--- INFORMATION Enclosed Below ---

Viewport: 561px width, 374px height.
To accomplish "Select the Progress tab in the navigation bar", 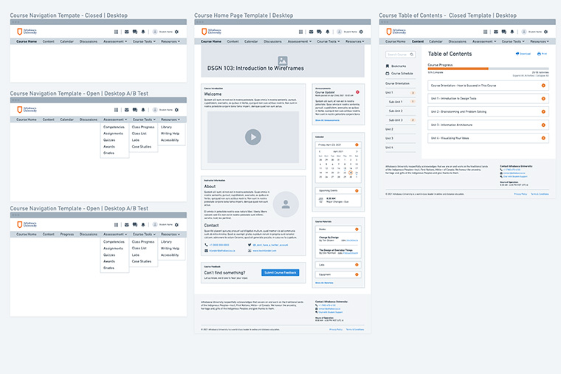I will [x=67, y=234].
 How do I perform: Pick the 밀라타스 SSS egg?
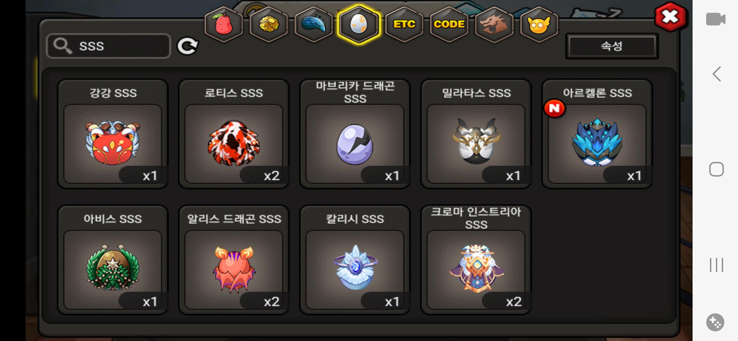pos(476,134)
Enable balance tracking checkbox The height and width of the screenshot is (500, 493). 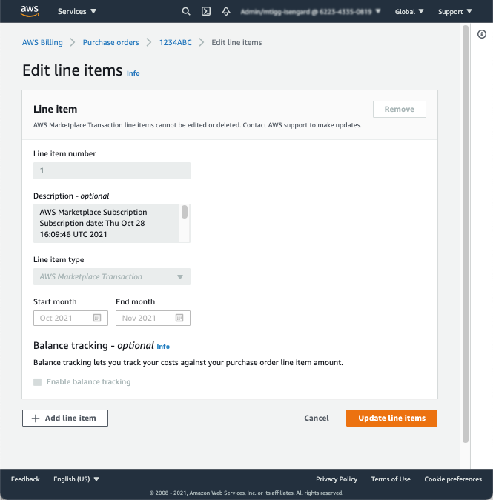click(x=38, y=382)
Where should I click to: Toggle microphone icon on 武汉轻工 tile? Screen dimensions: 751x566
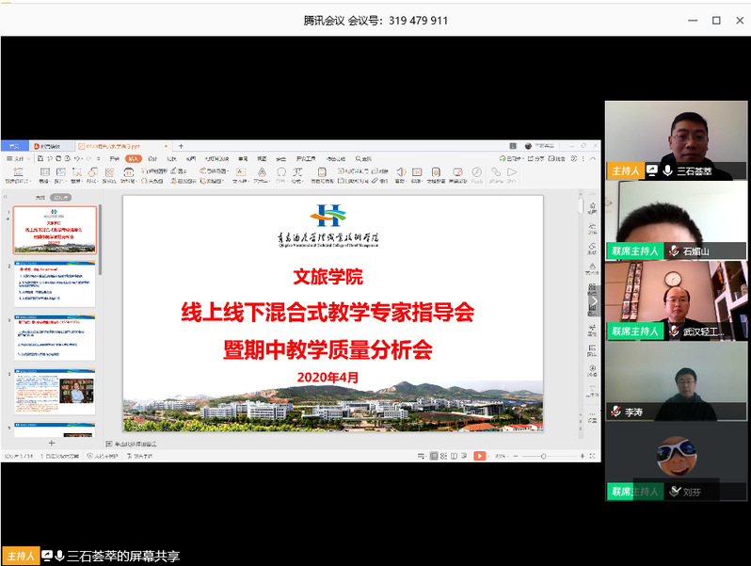click(x=674, y=332)
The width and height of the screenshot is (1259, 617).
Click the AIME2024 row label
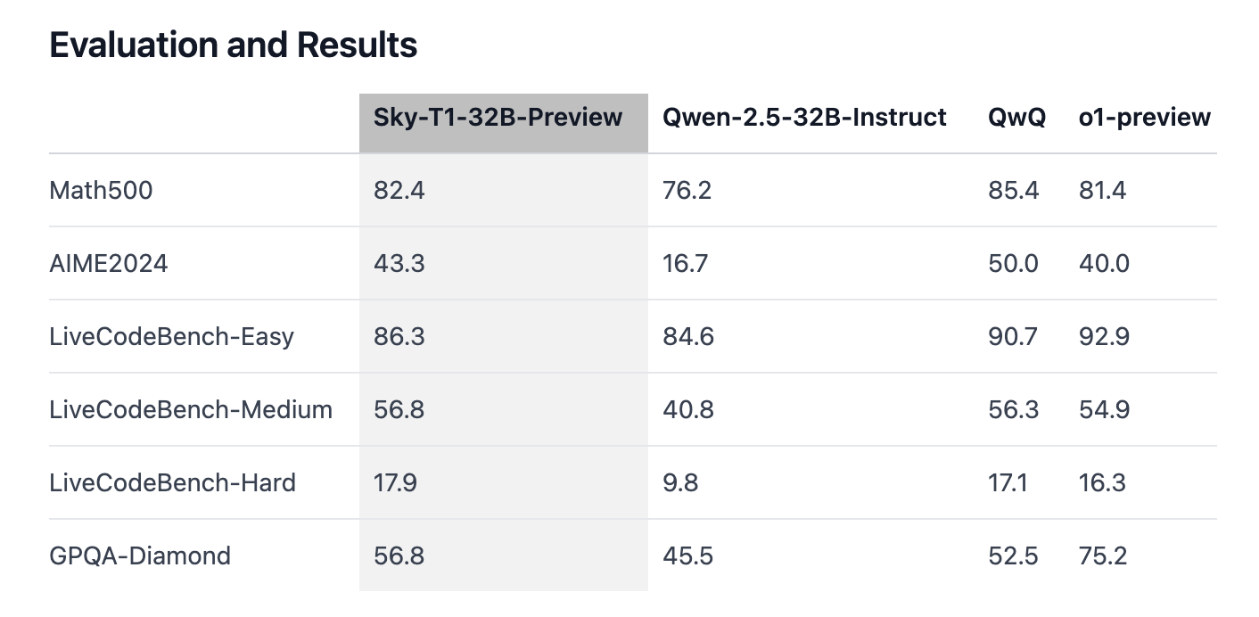109,264
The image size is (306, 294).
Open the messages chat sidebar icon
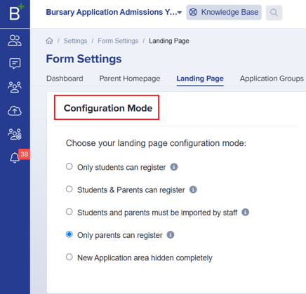15,63
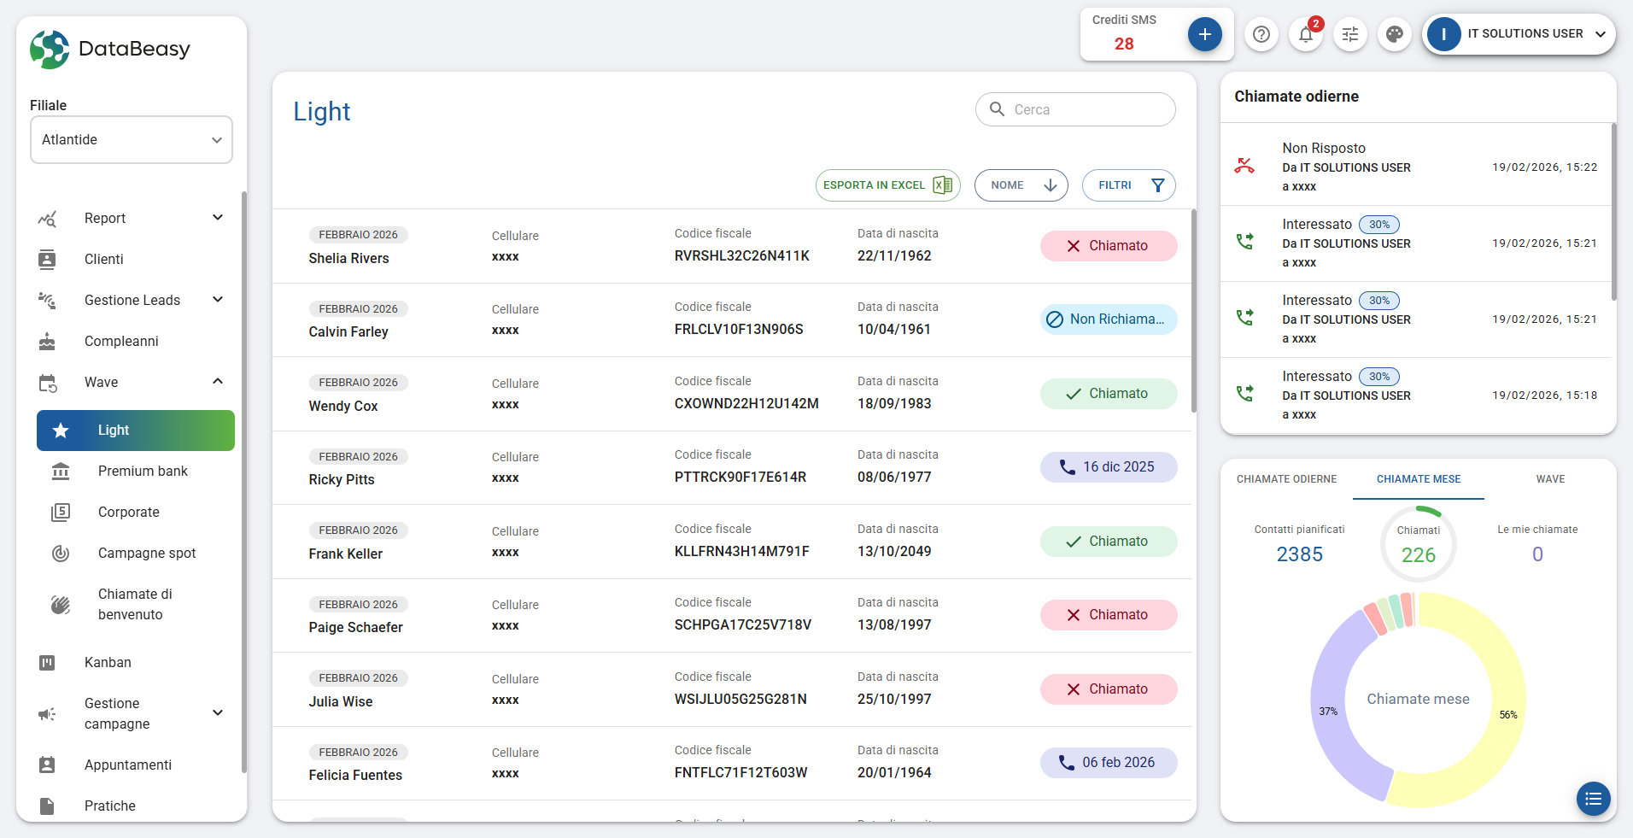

--- End of Enclosed INFORMATION ---

REQUIRED WORK
Only the lines from the one with "The image size is (306, 294)." through the final line of the entries belong in the answer, set down exactly, with both ends included and no pictures.

SOLUTION FOR THIS EXERCISE
The image size is (306, 294).
Open the messages chat sidebar icon
15,63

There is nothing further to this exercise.